The Chamber of Commerce treated me like an honorary member, and I was an omnipresent member of the old town neighborhood. After a couple months on the island, John and I were having dinner with Jimmy and he announced that he was going to hitchhike out to California. Since it was only March and rather cold up north and out west, we did not really believe him, but the next day we walked him to the outskirts of town and he was off. I would sorely miss him since he seemed like the focal point of our friends, but he said the island was changing and he had played it out.
John and I would stay another month pursuing the same routine. One day I received an income tax return, and I decided with the added funds we should start a slow trip north in mid April. John had said that he wanted to go hiking on the Appalachian Trail, so we hitched to Atlanta, and bought a lot of camping gear. I visited my sister and brother in law while there, and then we caught a bus to Ashville, North Carolina. Ashville was near the lower end of the trail, and we started off on our adventure from there.
Since neither of us had used a car much recently, we were quite good hikers, however the weather was cooler in the Carolina mountains than we were accustomed to in the Keys. We made about ten miles a day on the mountain trails setting up camp in the forest every evening. We would pass about a dozen hikers going the other direction every day. Our guide book was very accurate and the trail was well marked. My only reservation was that we were camping out in a bear sanctuary, but none of them bothered us despite some noise around the tent at night. On the fifth day it began to snow, and we were beginning to feel quite miserable. However, as luck would have it, we came across a hiker's hostel run by a bunch of Christians and we were given shelter from the storm. We stayed there for a couple of days resting, and we decided to abandon the trail and hitch down to the Carolina shore where the weather was warmer.

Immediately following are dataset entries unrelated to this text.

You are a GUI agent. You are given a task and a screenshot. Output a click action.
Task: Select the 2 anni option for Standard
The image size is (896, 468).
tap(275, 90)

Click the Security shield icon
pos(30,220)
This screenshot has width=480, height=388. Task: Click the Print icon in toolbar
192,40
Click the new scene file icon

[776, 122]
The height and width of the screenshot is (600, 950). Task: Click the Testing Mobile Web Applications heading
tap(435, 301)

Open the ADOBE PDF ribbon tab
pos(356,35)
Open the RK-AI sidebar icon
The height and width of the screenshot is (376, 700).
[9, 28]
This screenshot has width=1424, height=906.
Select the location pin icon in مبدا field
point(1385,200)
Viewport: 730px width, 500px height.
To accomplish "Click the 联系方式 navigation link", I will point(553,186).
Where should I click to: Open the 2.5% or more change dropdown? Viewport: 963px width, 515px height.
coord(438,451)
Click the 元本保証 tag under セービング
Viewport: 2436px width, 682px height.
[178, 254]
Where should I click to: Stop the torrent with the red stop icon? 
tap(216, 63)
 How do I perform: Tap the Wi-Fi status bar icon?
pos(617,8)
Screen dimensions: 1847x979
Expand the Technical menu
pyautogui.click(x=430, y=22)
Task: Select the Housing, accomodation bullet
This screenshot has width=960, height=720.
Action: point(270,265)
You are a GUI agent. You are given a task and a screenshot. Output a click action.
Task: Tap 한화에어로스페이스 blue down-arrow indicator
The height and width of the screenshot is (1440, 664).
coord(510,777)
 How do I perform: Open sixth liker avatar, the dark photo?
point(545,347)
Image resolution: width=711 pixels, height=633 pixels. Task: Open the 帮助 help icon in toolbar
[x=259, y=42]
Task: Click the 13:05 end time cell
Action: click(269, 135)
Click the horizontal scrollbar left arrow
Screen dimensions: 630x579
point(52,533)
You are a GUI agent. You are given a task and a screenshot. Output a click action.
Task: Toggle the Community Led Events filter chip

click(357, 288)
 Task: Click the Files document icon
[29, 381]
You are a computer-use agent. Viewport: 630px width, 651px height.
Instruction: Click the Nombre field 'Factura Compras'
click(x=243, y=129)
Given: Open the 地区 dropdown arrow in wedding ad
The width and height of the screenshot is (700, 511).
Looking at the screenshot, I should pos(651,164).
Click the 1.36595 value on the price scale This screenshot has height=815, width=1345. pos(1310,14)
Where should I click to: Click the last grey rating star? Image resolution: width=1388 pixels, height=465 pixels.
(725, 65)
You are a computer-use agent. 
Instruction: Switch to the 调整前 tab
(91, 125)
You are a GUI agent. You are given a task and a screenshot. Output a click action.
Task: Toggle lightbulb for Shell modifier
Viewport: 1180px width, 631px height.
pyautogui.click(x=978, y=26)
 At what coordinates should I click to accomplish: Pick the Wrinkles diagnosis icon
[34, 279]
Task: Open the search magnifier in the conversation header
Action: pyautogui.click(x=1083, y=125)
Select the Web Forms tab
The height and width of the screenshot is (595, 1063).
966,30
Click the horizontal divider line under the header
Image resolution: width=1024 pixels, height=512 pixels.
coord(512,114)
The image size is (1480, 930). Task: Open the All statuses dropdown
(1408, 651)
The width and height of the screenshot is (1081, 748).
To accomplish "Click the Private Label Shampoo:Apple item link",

A day later we were in Hilton Head, South Carolina; and we set up camp on the shore of the north end of the island. That night we heard a large amount of snorting around the tent, and I suddenly remember the stories of the infamous Hilton Head alligators that were indigenous to the golf course and surrounding swamps. I suddenly began to shake with terror and John said I was letting my imagination run wild. However, neither of us would look out of the tent, and I began to boil water to throw at an alligator if attacked since we had no weapons. Eventually the noise went away and we slept lightly that night.
The next morning there were alligator prints in the sand surrounding our tent. We decided to leave the island. We went down to Beaufort Island which was adjacent to Parris Island and set up camp on the beach at Huntington Island. That evening we had been unable to get a ride hitching through Beaufort. I don't think all of the Marines cared to see long haired hitchhikers coming through their community. We had walked by miles of Marine Corp's cemetery on the way to Huntington Island.
That Sunday morning when we got up, there was a lot of noise around the tent. This time instead of alligators there were thousands of marines around us on the beach. I rather enjoyed the scene, but John was somewhat intimidated. We had a good day on the beach with the Marines, and we decided it was too cold up north yet and we decided to hitch back to Key West, from Marines to the Navy. On the highway we got a ride with a friend of Jimmy Buffett who was going all the way down to Key West, so it was an easy trip down the Florida coast. We would remain in Key West until mid May and start hitching north again. We camped out for a few days on the beach in Vero Beach, and would spend much time watching the surfers at Sebastian Inlet. The bugs were horrible, but my mother had frequently vacationed in Vero Beach, so I felt like I was touching base with home.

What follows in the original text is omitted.